Greenstone tutorial exercise
Bibliographic collection
This exercise looks at adding fielded searching to a collection. Fielded searching is best used for metadata rich collections. Here we use bibliographic data in MARC format. We also "explode" the database, enabling editing of the metadata with the Librarian Interface.
-
Start a new collection called Beatles Bibliography which will contain a collection of MARC records on the Beatles, from the US Library of Congress. Enter the requested information and base it on -- New Collection --. There is no need to include any metadata sets because the metadata extracted from the MARC records will appear as extracted metadata. Deselect the Dublin Core metadata set, and click <OK>.

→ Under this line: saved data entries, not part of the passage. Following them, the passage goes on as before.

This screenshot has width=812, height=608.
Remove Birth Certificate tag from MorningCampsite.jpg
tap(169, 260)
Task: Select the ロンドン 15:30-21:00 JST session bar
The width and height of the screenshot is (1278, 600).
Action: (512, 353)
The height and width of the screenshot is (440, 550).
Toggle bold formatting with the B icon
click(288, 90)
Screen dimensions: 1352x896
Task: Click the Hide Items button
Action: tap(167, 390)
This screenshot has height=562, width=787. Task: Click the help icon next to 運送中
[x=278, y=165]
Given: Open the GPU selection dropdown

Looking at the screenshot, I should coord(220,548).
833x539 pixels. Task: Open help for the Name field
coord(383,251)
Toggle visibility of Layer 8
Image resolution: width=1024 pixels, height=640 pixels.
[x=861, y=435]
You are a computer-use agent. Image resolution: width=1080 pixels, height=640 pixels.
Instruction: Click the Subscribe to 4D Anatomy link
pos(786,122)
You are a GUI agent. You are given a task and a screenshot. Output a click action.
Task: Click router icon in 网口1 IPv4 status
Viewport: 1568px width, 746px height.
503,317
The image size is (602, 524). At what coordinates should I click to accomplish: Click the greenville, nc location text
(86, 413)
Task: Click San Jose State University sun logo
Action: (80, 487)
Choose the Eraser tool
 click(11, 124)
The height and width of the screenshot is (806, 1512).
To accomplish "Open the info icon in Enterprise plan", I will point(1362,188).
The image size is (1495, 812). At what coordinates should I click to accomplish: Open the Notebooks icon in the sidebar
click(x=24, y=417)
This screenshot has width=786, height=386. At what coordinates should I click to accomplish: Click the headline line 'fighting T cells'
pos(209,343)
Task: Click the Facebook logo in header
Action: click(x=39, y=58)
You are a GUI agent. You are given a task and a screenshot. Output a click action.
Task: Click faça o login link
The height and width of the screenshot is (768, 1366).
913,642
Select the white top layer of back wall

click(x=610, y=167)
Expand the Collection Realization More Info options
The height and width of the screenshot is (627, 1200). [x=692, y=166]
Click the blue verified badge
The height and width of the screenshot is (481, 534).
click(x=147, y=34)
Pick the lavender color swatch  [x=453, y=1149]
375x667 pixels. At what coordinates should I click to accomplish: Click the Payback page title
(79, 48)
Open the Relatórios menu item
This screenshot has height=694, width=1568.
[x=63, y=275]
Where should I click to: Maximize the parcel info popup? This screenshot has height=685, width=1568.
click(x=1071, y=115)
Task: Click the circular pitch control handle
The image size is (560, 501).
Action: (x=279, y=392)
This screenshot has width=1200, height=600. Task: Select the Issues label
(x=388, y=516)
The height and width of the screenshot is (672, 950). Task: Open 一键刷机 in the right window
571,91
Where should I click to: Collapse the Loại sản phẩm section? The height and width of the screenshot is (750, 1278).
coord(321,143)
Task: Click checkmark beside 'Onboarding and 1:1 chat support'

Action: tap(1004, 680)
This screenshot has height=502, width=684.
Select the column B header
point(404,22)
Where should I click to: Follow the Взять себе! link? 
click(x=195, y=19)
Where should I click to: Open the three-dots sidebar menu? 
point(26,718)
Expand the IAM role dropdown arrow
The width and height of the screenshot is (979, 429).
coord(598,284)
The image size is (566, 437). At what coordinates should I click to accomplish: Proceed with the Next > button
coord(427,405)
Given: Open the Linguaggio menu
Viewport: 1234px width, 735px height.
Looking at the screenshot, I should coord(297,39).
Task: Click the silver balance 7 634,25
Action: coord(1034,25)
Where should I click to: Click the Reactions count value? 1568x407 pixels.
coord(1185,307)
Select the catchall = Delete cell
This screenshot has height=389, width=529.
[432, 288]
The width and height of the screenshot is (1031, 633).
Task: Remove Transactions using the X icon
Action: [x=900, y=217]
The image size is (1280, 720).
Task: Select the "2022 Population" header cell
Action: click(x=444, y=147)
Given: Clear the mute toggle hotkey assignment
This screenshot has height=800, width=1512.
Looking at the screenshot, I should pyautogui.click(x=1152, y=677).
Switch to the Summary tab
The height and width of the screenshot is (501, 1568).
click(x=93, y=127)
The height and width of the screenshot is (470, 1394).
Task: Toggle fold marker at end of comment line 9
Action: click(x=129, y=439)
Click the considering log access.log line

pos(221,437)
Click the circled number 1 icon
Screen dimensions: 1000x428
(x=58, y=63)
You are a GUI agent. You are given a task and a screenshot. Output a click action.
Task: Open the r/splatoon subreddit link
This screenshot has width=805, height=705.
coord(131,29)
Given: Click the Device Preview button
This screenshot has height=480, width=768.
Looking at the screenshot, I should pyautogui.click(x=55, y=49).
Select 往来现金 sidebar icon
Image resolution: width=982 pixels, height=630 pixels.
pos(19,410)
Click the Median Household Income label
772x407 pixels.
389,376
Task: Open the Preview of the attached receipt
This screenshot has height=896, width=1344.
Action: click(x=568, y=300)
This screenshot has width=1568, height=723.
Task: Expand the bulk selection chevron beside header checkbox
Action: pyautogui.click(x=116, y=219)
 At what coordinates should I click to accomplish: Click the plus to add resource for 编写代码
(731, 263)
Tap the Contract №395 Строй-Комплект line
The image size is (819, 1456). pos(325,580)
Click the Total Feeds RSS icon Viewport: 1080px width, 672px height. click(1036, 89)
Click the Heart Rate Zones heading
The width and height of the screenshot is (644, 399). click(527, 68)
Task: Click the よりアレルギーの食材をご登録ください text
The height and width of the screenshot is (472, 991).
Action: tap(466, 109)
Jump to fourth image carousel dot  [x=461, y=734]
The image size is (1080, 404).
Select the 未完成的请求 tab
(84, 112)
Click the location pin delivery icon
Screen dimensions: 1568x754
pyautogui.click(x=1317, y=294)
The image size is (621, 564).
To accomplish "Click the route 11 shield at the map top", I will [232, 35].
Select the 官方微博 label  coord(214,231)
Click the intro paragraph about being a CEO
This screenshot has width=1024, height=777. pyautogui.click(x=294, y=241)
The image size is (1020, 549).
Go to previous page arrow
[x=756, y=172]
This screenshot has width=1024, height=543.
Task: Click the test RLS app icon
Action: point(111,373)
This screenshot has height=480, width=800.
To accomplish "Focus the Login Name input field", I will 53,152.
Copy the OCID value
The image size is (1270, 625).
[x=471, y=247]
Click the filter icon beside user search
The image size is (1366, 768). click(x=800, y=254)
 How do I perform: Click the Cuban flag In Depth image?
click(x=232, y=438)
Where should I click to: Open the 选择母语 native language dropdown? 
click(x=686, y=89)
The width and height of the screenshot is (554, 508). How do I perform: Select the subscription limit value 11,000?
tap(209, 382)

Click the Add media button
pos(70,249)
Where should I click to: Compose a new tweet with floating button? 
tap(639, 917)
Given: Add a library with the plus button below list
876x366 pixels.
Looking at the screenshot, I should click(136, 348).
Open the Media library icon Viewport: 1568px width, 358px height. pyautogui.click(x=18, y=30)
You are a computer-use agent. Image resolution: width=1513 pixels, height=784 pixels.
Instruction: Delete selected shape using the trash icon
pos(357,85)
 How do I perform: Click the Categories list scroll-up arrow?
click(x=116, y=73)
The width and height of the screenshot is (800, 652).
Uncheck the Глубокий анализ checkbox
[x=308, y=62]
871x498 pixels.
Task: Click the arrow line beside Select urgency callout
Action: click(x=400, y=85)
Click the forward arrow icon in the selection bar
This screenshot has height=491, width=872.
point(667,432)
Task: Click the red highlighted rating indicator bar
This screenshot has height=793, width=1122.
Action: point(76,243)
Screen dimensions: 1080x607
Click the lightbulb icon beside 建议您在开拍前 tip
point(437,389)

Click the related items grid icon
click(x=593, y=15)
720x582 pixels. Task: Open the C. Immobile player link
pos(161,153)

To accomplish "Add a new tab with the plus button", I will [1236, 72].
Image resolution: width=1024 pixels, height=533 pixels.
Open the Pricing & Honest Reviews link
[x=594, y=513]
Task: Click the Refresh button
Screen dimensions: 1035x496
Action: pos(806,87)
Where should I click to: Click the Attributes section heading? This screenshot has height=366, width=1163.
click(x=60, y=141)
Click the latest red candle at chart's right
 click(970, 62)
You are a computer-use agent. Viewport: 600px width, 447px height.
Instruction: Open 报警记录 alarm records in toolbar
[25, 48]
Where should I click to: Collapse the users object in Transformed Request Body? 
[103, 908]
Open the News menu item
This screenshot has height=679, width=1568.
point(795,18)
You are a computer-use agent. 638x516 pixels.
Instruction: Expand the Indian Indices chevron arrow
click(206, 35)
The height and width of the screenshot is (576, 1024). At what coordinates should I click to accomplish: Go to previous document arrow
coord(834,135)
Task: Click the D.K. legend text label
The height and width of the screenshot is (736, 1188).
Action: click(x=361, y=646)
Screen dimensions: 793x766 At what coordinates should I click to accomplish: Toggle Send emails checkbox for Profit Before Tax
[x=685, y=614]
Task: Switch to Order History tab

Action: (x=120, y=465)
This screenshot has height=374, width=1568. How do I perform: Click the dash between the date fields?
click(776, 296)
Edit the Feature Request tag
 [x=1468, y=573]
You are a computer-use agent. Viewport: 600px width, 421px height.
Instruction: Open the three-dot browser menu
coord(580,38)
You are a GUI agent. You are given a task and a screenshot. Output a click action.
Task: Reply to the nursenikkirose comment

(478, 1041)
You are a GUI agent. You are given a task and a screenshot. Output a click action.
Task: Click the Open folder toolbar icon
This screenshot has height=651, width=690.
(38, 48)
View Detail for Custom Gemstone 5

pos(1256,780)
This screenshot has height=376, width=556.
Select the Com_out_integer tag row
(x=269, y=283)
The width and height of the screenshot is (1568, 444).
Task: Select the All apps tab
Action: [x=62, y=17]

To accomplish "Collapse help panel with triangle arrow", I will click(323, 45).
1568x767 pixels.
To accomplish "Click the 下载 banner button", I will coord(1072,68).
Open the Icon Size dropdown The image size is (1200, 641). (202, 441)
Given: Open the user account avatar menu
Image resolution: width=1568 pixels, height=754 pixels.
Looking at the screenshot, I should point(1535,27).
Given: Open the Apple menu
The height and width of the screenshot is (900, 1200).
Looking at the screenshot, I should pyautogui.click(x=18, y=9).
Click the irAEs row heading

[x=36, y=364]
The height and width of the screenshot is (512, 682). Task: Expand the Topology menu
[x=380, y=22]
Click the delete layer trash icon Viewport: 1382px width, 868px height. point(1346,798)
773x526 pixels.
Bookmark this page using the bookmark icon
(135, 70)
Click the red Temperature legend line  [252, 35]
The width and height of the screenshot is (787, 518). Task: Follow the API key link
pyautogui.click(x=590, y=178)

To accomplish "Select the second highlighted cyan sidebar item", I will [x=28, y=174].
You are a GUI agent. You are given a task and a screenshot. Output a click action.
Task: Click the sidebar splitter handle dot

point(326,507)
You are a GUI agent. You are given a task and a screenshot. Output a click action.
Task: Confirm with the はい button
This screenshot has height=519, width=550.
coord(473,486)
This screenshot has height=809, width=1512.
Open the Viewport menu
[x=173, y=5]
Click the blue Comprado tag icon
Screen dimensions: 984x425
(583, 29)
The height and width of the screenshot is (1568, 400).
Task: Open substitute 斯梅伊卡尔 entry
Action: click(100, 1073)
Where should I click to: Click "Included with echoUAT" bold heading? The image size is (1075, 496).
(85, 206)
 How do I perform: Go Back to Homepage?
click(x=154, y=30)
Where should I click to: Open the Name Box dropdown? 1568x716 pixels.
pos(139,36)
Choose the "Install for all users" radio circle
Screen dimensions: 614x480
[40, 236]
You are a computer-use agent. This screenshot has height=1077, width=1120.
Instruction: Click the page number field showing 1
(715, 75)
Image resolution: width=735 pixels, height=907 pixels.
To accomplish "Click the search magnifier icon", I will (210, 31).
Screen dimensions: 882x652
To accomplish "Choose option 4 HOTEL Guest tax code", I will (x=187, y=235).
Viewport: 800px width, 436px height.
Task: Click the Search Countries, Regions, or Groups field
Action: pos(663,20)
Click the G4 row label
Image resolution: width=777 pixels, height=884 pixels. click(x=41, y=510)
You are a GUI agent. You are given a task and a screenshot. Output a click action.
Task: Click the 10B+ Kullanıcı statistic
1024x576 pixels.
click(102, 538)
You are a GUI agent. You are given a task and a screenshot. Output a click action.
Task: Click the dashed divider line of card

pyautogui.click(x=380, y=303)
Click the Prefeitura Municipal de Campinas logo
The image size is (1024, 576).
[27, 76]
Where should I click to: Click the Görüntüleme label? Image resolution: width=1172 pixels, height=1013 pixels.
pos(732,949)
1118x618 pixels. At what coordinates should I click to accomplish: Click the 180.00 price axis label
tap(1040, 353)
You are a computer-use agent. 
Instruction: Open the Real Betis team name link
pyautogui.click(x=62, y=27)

A No Metadata Sets Selected warning message will pop-up, alerting you to the fact that you won't be able to manually assign metadata to the collection. In this collection, all the metadata will come from the MARC file; click <OK> to continue. (If you don't want to see this popup again, tick the Do not show this warning again checkbox.)
-
In the Gather panel, open the sample_files → marc folder, drag locbeatles50.marc into the right-hand pane and drop it there. A popup window asks whether you want to add MARCPlug to the collection to process this file. Click <Add Plugin>, because this plugin will be needed to process the MARC records.
-
In the Document Plugins section of the Design panel, remove the plugins TextPlug to NULPlug by selecting each one in the Currently Assigned Plugins list and clicking <Remove Plugin> (ZIPPlug, GAPlug and MARCPlug remain). It is not strictly necessary to remove these redundant plugins, but it is good practice to include only plugins that are needed, to avoid unwanted (and unexpected) side effects.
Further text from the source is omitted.